# Has anyone else ever done DNP for weightloss?



## PointOfNoReturnPoint (Jul 27, 2022)

One of my obese friends has mentioned something called DNP to lose weight and he claims that you can do almost anything you want diet wise and still absolutely melt off body fat. Has anyone ever tried this or know someone who has. He is still in the study phase so he couldn't answer most questions about it ( he claimed to found a source but wont share it ).


----------



## CivilianOfTheFandomWars (Jul 27, 2022)
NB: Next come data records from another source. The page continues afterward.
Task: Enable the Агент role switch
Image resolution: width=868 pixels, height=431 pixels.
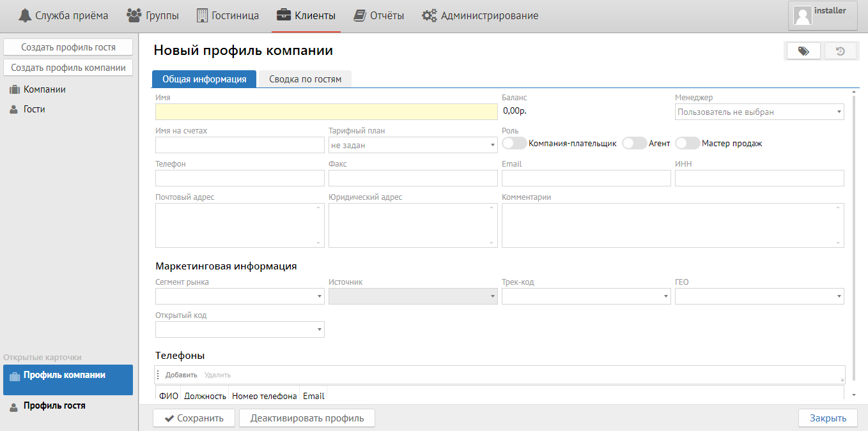Action: [x=634, y=144]
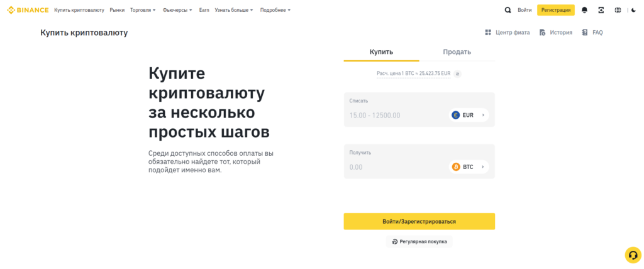
Task: Click the Binance logo
Action: pyautogui.click(x=28, y=10)
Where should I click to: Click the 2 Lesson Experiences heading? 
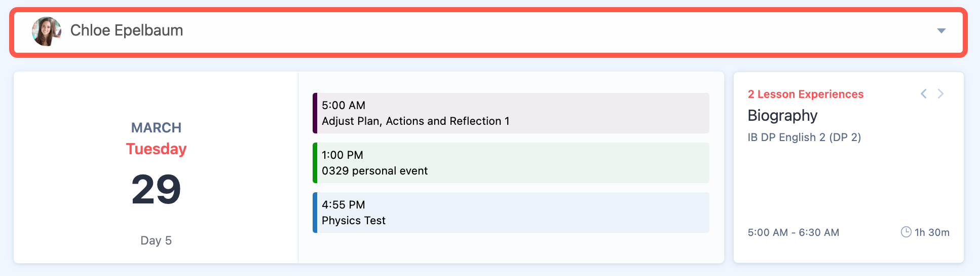[x=806, y=94]
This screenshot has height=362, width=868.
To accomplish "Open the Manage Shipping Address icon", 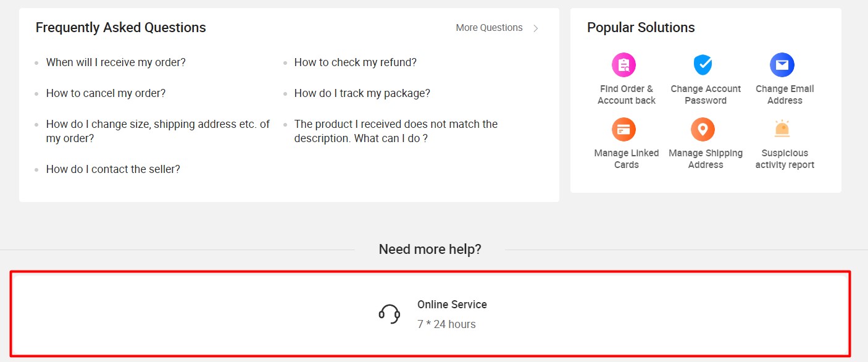I will (704, 129).
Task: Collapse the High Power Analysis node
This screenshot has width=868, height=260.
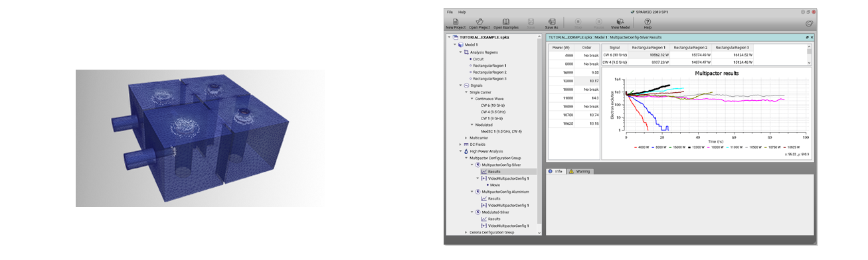Action: tap(460, 151)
Please do not use DNP, it uncouples mitochondria and just completely screws up your lipids and other health markers.
If he’s obese, he should not be looking into drugs and just focus on the basics of eating less and walking more.


----------



## Tom Nook's Gloryhole (Jul 27, 2022)

I'm all for it for the opposite reasons. Anyone who is too retarded to literally put down a fork deserves whatever they get.


----------



## KatanaSenshi (Jul 27, 2022)

> One of my obese friends


I rest my case.


----------



## DumbDude42 (Jul 27, 2022)

put in simple terms, DNP makes your metabolism less efficient by making your cells burn lots of extra fuel to generate lots of excess body heat.
so when you take DNP, your body temperature goes up a lot while you burn calories like a madman.
if you take too much at once, your body overheats to the point of death.

also, beyond these immediate effects, the compound is also toxic and can give you various kinds of organ damage


----------



## Wuornos (Jul 27, 2022)

Your fat fuck chum would be better off losing weight simply by *walking an hour a day, he could even split it into two half hour sets, and eating under 1500 calories a day.  A 1300 (1200 for women) daily calorie limit would be even better. The weight would melt off him. Even if he's a land whale.


*Once he gets to a more comfortable weight he could start cycling, skipping, swimming or even lift weights if he wants to bulk up.


----------



## yourdadscumdumpster (Jul 27, 2022)

Be warned - your SO will freak out when your semen turns bright yellow.


----------



## Ungrim Ironfist (Jul 27, 2022)

Your friend needs to start counting his calories. Tried and true method that is both easy to implement and, more importantly, sustainable. Fats always looking for the easy way out.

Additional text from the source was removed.